Saved data entries
*****
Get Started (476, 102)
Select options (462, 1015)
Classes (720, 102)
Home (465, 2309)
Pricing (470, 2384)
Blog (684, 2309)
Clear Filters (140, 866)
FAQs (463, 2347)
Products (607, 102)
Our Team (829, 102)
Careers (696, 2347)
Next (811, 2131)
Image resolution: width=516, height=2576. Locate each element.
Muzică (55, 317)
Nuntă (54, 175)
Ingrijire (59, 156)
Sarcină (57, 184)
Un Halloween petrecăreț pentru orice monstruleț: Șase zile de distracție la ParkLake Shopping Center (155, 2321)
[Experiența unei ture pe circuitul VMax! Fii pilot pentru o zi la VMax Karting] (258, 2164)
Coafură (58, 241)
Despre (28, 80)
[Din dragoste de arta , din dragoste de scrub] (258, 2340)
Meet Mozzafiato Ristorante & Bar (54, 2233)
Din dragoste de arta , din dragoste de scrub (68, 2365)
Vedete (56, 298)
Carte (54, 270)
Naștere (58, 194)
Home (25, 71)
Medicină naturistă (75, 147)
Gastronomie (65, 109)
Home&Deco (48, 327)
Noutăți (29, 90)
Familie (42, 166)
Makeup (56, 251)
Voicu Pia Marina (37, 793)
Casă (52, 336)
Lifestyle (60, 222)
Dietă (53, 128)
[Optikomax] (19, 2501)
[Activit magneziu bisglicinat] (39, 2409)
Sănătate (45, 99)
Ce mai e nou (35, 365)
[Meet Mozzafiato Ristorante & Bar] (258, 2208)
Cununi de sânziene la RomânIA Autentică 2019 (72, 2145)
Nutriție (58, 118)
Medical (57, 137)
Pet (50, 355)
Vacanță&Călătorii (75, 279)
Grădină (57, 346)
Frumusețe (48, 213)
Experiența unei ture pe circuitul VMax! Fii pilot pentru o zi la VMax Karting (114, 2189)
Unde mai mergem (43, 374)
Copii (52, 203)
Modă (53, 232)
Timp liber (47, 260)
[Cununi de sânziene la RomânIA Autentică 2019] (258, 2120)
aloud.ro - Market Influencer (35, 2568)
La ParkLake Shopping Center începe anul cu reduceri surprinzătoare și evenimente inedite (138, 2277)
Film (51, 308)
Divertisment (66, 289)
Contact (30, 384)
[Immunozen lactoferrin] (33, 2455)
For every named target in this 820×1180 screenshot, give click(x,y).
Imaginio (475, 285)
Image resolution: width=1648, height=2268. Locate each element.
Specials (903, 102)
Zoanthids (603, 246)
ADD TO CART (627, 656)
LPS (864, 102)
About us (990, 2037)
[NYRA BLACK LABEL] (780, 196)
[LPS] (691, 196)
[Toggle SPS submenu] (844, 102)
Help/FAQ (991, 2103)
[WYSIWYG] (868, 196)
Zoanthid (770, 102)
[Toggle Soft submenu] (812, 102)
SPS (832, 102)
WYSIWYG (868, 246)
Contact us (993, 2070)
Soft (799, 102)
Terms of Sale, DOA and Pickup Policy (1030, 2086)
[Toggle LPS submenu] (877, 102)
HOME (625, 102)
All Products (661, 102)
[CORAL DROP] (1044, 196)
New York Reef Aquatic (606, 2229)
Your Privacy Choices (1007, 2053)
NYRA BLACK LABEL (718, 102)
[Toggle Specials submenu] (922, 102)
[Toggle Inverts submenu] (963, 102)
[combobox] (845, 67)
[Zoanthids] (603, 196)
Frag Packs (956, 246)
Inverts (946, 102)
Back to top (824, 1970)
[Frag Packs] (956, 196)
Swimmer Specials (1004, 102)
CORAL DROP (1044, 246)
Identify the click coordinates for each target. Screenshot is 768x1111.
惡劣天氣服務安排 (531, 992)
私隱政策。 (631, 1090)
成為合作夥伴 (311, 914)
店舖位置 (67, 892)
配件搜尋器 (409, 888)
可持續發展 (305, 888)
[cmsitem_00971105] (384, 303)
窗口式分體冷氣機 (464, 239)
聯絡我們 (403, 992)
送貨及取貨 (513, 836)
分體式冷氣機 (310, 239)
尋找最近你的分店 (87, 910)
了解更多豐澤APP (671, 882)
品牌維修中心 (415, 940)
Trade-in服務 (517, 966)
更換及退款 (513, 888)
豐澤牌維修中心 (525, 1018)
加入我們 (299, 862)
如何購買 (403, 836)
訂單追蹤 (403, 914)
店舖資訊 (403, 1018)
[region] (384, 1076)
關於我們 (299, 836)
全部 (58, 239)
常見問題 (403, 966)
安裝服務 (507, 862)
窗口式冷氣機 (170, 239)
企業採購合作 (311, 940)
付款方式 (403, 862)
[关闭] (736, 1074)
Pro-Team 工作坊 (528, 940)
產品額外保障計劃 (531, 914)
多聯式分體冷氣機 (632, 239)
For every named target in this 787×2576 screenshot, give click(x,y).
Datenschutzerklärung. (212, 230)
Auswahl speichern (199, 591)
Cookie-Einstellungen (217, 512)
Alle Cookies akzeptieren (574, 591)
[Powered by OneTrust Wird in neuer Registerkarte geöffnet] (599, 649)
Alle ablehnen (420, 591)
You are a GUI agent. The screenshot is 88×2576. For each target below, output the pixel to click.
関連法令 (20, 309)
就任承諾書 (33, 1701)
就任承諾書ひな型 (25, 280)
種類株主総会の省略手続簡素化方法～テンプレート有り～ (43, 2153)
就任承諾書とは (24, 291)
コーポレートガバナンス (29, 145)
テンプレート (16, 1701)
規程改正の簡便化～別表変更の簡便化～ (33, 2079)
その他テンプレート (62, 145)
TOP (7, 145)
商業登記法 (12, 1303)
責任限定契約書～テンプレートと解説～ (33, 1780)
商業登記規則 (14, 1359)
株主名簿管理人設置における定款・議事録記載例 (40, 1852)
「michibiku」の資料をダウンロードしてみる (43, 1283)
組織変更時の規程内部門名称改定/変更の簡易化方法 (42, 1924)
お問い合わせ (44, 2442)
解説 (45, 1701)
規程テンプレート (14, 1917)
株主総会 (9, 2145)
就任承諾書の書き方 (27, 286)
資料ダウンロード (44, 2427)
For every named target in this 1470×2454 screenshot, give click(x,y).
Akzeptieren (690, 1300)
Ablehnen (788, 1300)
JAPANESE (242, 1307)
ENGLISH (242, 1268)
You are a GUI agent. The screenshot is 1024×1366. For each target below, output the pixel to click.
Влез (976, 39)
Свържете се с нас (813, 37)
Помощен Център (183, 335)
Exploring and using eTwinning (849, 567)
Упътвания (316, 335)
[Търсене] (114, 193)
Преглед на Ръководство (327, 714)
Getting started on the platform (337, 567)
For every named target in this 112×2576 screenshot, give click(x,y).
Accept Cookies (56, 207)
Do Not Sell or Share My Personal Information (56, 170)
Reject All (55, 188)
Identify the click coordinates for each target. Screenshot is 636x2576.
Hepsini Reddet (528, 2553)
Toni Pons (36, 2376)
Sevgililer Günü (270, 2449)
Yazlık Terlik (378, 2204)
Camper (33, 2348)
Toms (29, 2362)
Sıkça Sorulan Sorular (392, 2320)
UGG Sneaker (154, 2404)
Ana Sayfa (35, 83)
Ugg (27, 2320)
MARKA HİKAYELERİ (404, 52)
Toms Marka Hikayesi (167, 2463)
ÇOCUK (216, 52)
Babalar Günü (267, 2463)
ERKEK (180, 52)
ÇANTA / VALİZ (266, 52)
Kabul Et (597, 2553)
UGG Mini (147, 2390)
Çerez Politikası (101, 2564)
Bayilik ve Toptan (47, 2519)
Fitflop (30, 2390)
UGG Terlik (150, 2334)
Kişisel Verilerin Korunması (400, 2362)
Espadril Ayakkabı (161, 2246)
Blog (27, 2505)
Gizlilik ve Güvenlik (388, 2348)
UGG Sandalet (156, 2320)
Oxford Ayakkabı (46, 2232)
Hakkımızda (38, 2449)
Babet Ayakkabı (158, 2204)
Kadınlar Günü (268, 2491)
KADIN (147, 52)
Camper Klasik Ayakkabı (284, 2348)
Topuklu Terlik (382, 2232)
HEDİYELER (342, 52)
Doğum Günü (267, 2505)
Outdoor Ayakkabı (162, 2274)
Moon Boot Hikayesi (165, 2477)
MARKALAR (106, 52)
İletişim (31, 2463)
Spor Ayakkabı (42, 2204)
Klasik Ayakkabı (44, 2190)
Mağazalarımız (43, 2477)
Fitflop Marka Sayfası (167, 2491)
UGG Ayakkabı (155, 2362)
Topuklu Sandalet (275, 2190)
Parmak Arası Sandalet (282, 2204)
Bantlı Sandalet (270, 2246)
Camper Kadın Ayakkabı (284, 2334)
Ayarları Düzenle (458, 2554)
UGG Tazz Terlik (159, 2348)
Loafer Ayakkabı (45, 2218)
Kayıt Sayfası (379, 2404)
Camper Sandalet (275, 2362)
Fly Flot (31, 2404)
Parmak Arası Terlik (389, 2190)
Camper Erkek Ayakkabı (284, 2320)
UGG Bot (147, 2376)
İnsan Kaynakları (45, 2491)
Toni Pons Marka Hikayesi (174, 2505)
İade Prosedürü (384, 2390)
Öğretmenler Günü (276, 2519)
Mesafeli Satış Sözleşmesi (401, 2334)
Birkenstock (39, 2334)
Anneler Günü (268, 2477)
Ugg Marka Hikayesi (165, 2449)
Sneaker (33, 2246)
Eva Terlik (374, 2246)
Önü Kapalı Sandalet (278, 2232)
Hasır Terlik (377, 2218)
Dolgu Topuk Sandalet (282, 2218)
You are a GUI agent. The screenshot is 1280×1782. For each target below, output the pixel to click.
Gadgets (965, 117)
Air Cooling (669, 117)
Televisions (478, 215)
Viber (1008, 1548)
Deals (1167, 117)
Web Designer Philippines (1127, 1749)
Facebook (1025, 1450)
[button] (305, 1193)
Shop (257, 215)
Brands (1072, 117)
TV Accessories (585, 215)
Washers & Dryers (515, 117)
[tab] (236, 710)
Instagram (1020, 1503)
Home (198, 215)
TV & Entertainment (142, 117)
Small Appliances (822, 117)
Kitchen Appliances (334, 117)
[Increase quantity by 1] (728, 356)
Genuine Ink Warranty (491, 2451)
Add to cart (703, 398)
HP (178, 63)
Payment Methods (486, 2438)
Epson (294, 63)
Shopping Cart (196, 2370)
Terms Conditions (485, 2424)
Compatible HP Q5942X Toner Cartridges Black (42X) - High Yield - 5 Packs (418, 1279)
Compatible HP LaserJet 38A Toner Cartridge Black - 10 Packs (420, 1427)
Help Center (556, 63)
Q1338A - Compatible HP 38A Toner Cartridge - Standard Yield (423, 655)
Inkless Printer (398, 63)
*****
▶ [Try it]:
Only the lines of the data holding the string "Meet" are wanted; copy each of them.

▶ [Result below]:
Meet Mozzafiato Ristorante & Bar (54, 2233)
[Meet Mozzafiato Ristorante & Bar] (258, 2208)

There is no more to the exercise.